··· Exercise inputs
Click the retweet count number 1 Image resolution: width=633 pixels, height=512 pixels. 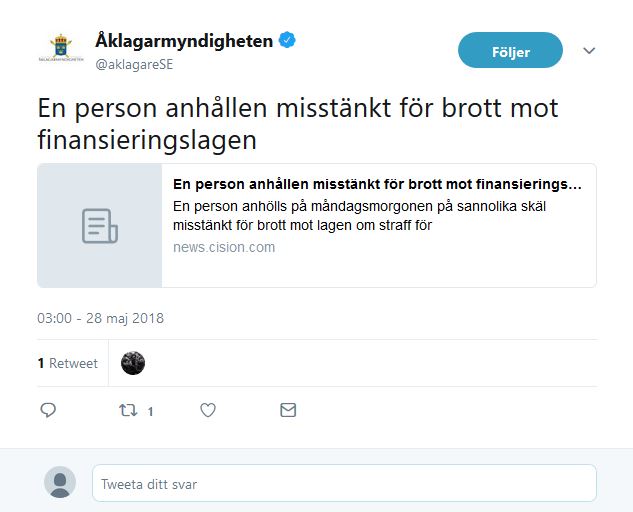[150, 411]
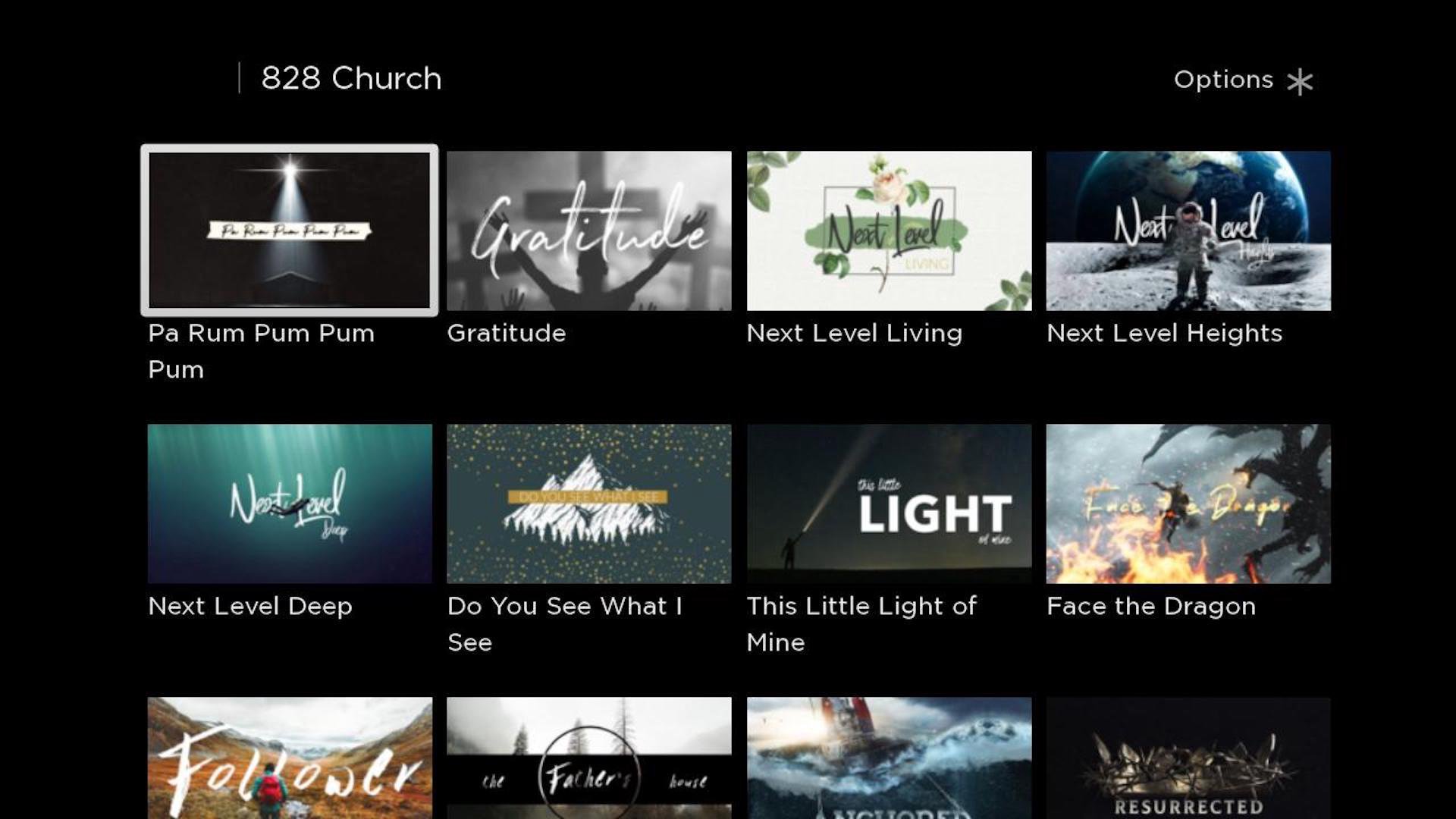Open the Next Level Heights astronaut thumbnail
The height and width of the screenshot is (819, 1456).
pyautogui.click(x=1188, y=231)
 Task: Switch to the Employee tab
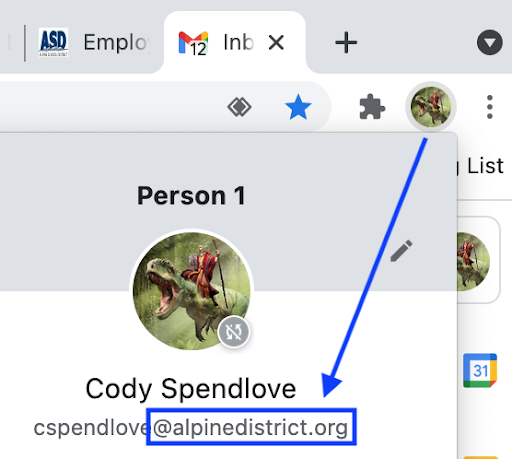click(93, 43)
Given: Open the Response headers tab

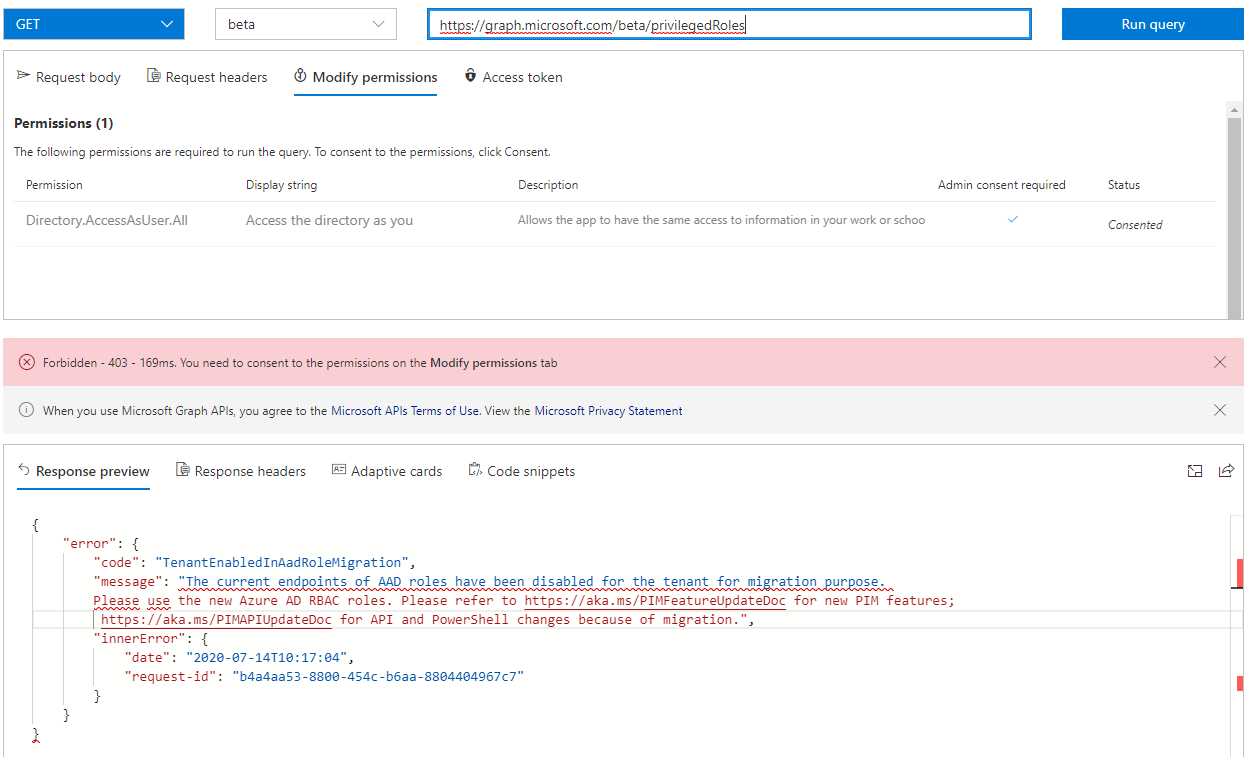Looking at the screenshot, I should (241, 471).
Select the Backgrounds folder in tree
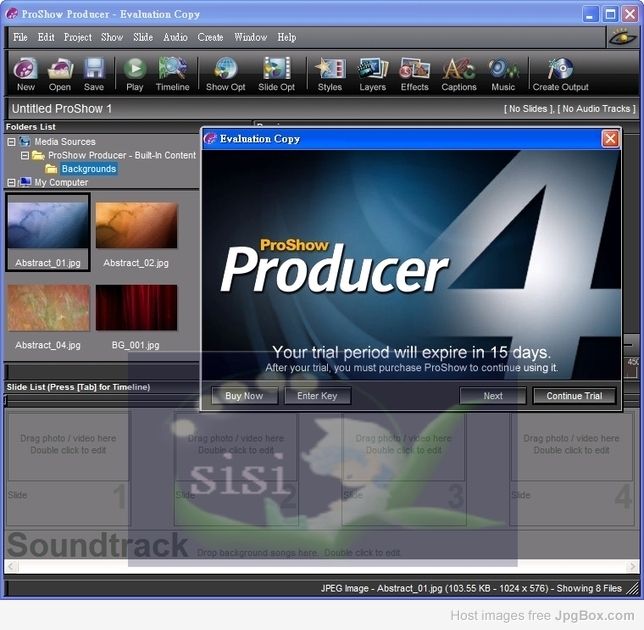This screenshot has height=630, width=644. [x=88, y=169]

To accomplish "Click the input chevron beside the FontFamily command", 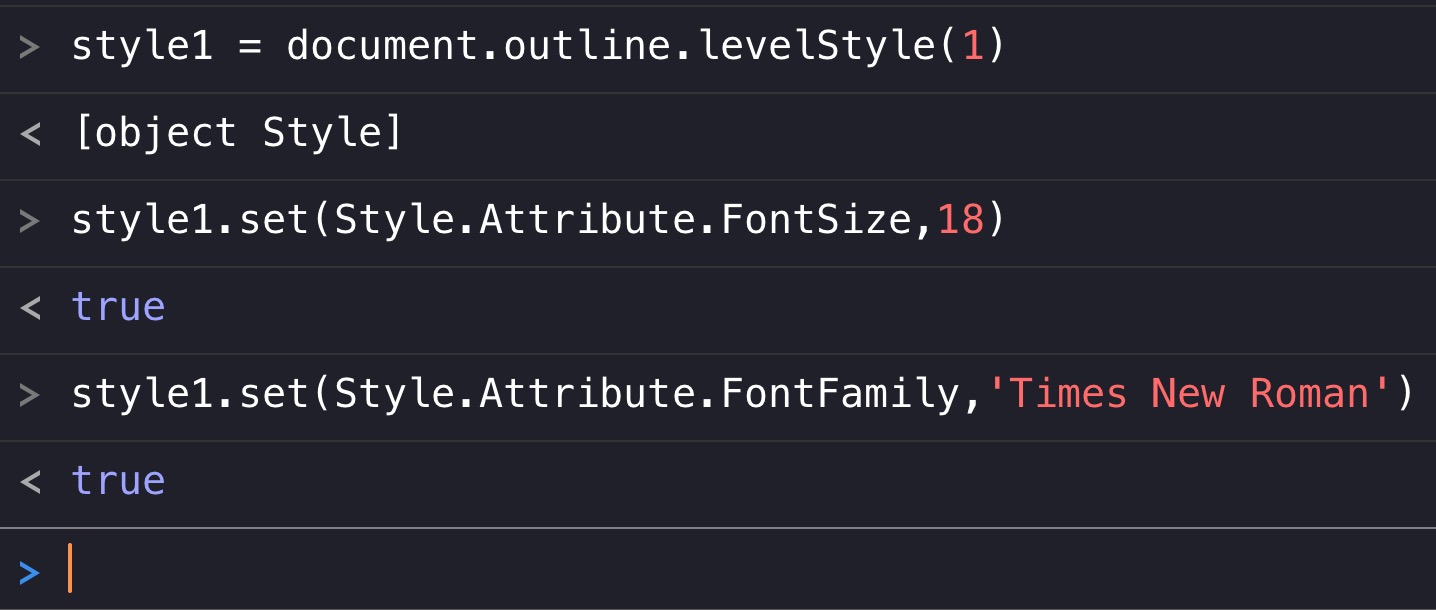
······
**Directions**
Leaving all pictures aside, print exactly the lines from the one that contains "Select the Backgrounds folder in tree" through the last line of the data above, inclusive.

**Your response**
Select the Backgrounds folder in tree
This screenshot has height=630, width=644. [x=88, y=169]

To accomplish "Click the input chevron beside the FontFamily command", 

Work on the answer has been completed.